• _Stored data entries_:
Start of Block

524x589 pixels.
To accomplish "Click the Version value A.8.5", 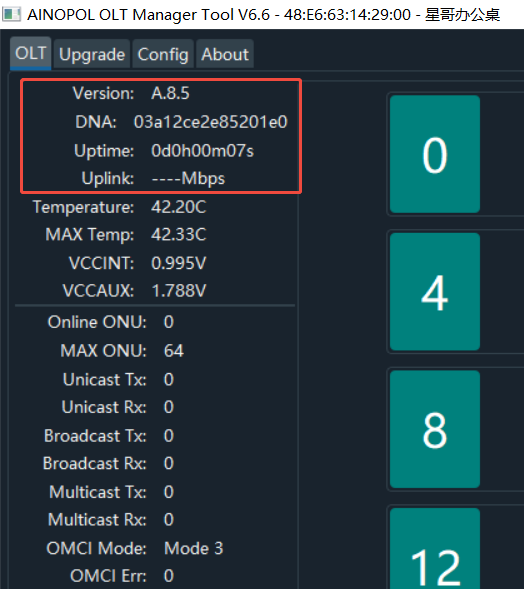I will point(170,93).
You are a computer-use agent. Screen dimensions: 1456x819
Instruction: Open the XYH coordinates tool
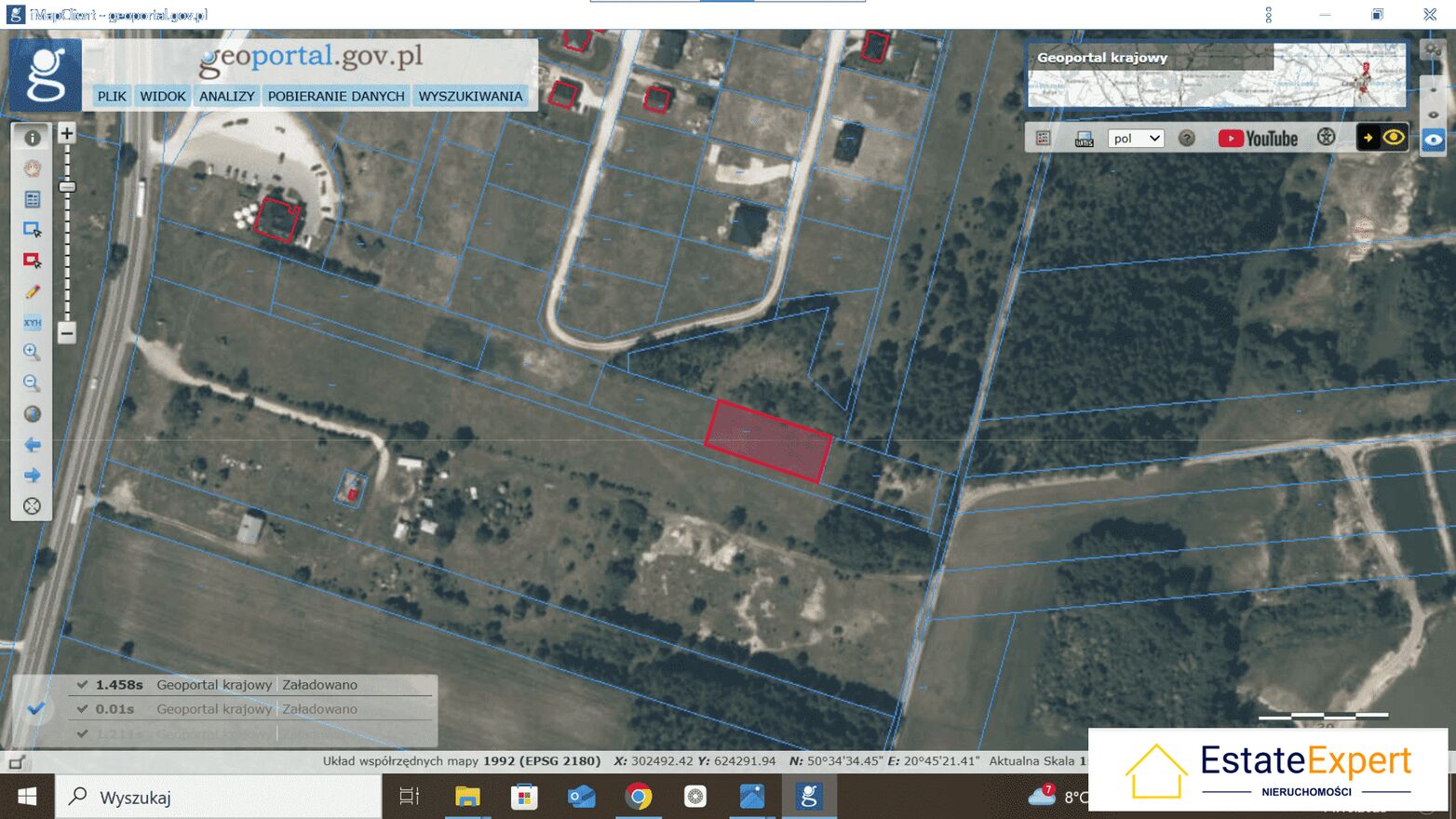tap(32, 322)
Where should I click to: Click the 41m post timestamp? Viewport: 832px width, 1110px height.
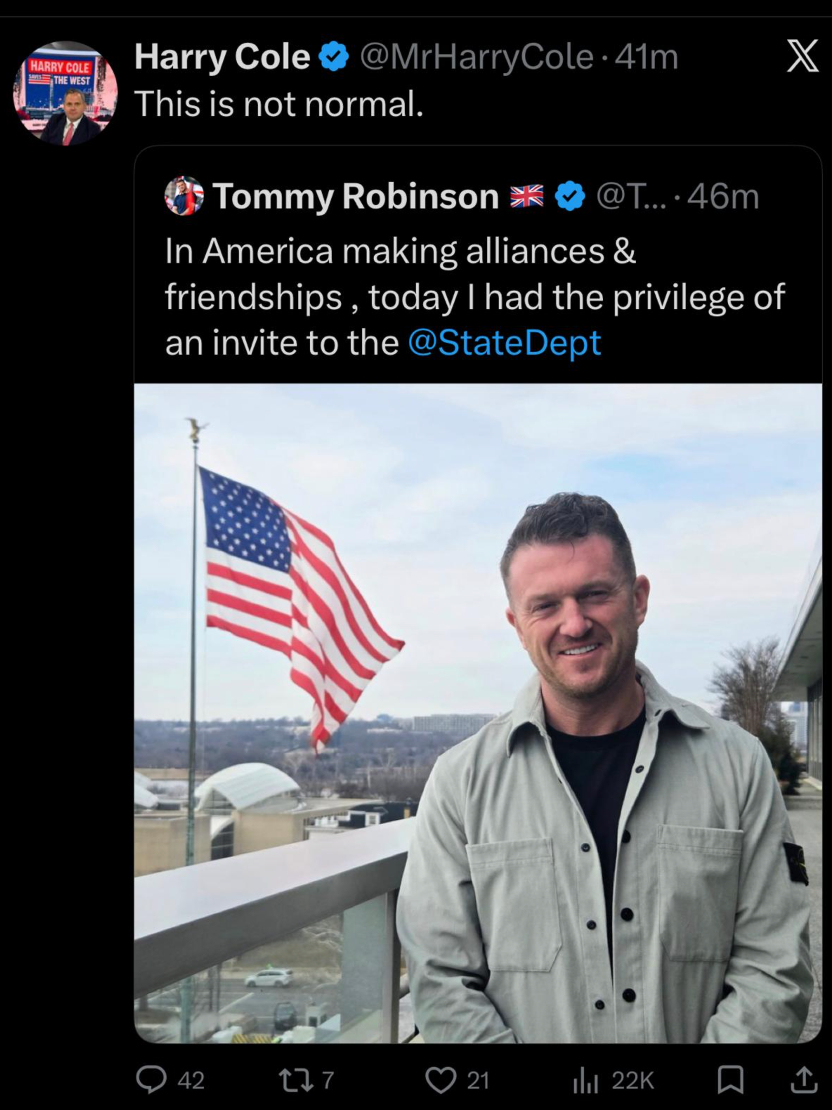point(647,57)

End of Block

If a line falls between the one containing "Where should I" and the last line of the entries above, both included, reproduce it exactly; leave the pictures out.

Where should I click to: Click the 41m post timestamp? Viewport: 832px width, 1110px height.
point(647,57)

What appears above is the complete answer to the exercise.